For years it's been the super-bug in hospitals around Australia. Golden staph, or Staphylococcus aureus, is resistant to a wide range of antibiotics, difficult to treat and seemingly impossible to eradicate.
Golden staph is one of the most aggressive infections imaginable; a bacterium that lives on the skin or in the nose which can cause a range of mild to severe infections and can be fatal if it enters the blood stream.
With more than 3000 Australians a year contracting the blood infection, and more than one-quarter of reported cases proving fatal, the threat is as real as it is perplexing for medical researchers who are trying to fight its onslaught.
Earlier research conducted by Menzies had revealed high levels of antibiotic-resistant golden staph in remote Indigenous communities across Northern Australia.
This was an unwelcome revelation to a problem that was already approaching epidemic proportions. Perhaps even more surprisingly was the identification of a unique clone of golden staph that on a genetic level was different from other golden staph found elsewhere in the world.
Research fellow with the Menzies School of Health Research, Dr Steven Tong has recently returned to Darwin after spending 18 months in the United States and the United Kingdom collaborating with some of the world’s foremost authorities on infectious diseases.

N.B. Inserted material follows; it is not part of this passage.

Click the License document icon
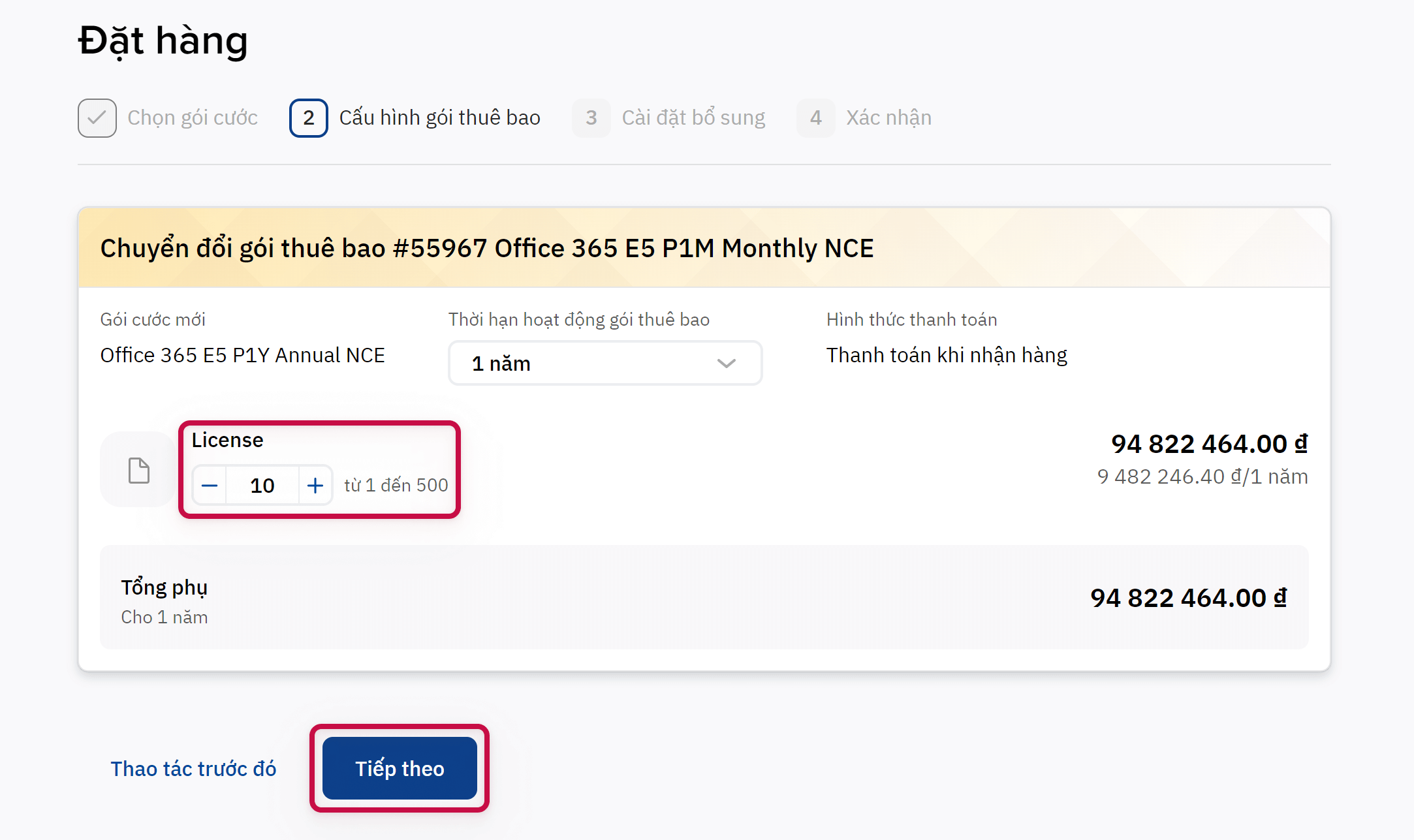The height and width of the screenshot is (840, 1414). coord(138,470)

The inaugural Fulbright Northern Territory Scholarship recipient, Dr Tong travelled to North Carolina in 2011 where he partnered with leading researchers at Duke University Medical Centre, one of the world’s major centres for staphylococcal research, to explore the epidemiology and virulence of this unusual NT clone of golden staph.
“From a whole genome genetic study we knew that this NT clone lacked the ‘golden pigment’ found in most Staphylococcus aureus,” he said.
“With the assistance of leading researchers such as Duke University’s Associate Professor Vance Fowler, we compared the severity the infection caused by the NT strain with other S. aureus strains from around the world.
“We also put the ‘golden pigment’ into the NT strain to observe the resultant impact on virulence.”
Dr Tong said the findings revealed that the NT strain to be less virulent than most golden staph strains and surprisingly that the golden pigment made no difference to virulence in the NT strain.
“This is important because inhibiting the production of the golden pigment is seen as a potential therapy for S.aureus infections and our results suggest that such therapies may not work against all S.aureus strains – including the NT clone.”
The annual incidence of golden staph bloodstream infections is almost six times higher in the Indigenous community compared with the non-Indigenous population.
“Overcrowded houses, poor skin hygiene and high rates of skin infections are the most likely reason for the emergence of antibiotic-resistant strains,” he said.
“It is likely that these antibiotic-resistant golden staph strains have arisen in remote Indigenous communities where staphylococcal disease is highly prevalent.
“To actually combat this we need to get out into the communities and have community level interventions. And in particular in the Northern Territory that will involve improving housing and housing standards, making sure that houses have adequate facilities to actually wash children and improve their skin hygiene.”
Following his time at Duke, Dr Tong travelled to Cambridge where he partnered with researchers at the Wellcome Trust Sanger Institute to work on ‘next generation sequencing’ of a significant proportion of the Menzies S.aureus collection, including the entire collection of the NT strain. This work will elucidate how the NT strain differs from other S.aureus on a whole genome level.
Dr Tong reflects with fondness and easy nostalgia about his time abroad and the collaborations and friendships he has forged.
“I now have a much greater understanding and appreciation of the true power of collaborative research,” he said.
“I was lucky enough to partner with some of the preeminent experts in infectious diseases at Duke, the US National Institutes of Health, researchers in UCLA and the Wellcome Trust Sanger Institute.
“The relationships I built have established an ongoing collaborative link and should stand me in good stead to develop new treatments to combat the strains of staphylococcal skin disease threatening the health of those in the Top End.”